RIPPLE Africa Volunteer Blog – No. 84

This blog is the second one to be written by volunteer teacher Sue Morgan

The Other Side of Malawi…the Rainy Season

Malawi is stunningly beautiful and full of lush vegetation which just flows through the landscape in never ending shades of green. The people are totally dependent upon fertile ground to grow essential food stuff, and this is the first country I have ever lived in or visited where people genuinely do live off the land because of the abundance of grain, fruits and vegetables. But of course, you can’t get any farming done without a bit of rain!

And if you think you know what rain is…think again! At times, it’s more like a deluge that can only be described as standing under a waterfall. It is not at all cold but in seconds you are completely and utterly wet through. There are also regular and spectacular thunderstorms, and personally I love the swirling and ominous black clouds that are accompanied by ear splitting crashes of thunder. Most days the rain lasts about half a day either in the morning or the afternoon – then the sun comes out and in an hour you are warm and dry. On really good days, it rains at night and the days are gloriously warm and fresh.

Potential visitors to Malawi, please do NOT be put off from coming because of the rain! It really can be a welcome, refreshing respite from the sun and in a bizarre way you feel really local when you are one of many huddled under a tree or just laughing with fellow (Malawian) cyclists because you have forgotten to take the umbrella and rainsuit and you cannot possibly get any wetter!! If you should come to Malawi in the rainy season between December and April, you will need the right gear! Whatever you are doing as a volunteer, you will inevitably be cycling at least 10km a day and most days you will get caught in a downpour. A jacket is NOT enough!! The photograph below shows me kitted out for cycling 7 km in a downpour. Check out the size of the umbrella which cost MWK2,000 (about £3 or US$4.50) and the rainsuit which is completely waterproof cost MWK6,000 (about £9 or US$13.50). The umbrellas can be bought locally (I am planning to get a rainbow coloured version!) and the rainsuit comes from Mzuzu (after seeing me look like a drowned rat on several occasions, a very kind teaching partner at Mwaya Primary School went and got mine for me).

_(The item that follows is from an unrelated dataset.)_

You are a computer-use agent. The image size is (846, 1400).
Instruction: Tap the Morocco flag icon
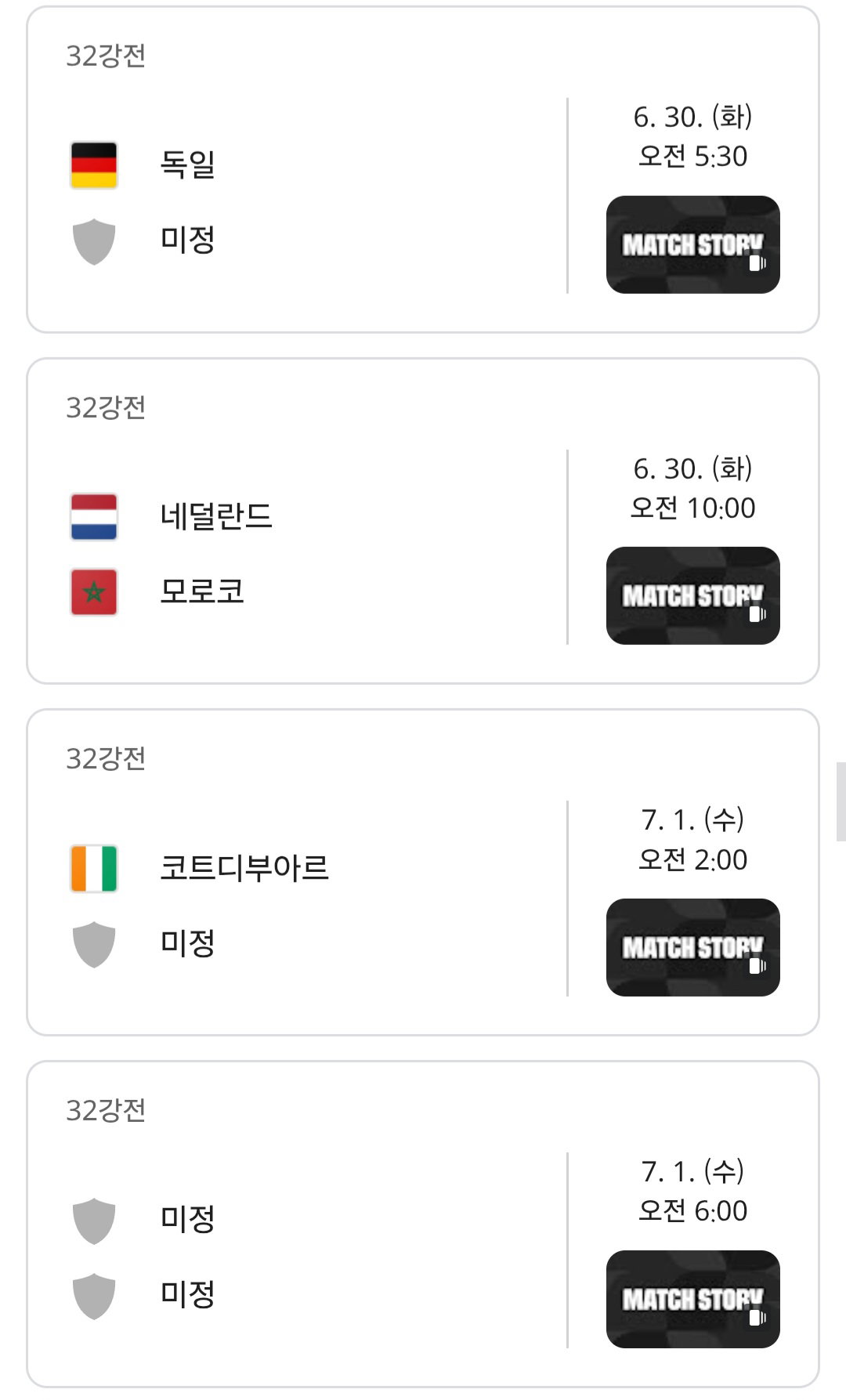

As a teacher, an interesting side effect of the rain is the noise level in the older classrooms which all have tin roofs. I have, on two occasions, had to resort to sign language and written instructions on the board like ‘Take out your exercise books’ because it was impossible for anyone to hear anything over the deafening noise of the rain. Actually, we all just ended up laughing and abandoned the lesson! On a side note, I have got used to young kids coming into the classroom with machetes (slashers) and hoes because the rainy season is planting time and they have field work to do before and after school. Check out the age they start helping with field work in the picture below!

Don’t take my word for it – just come and see for yourself!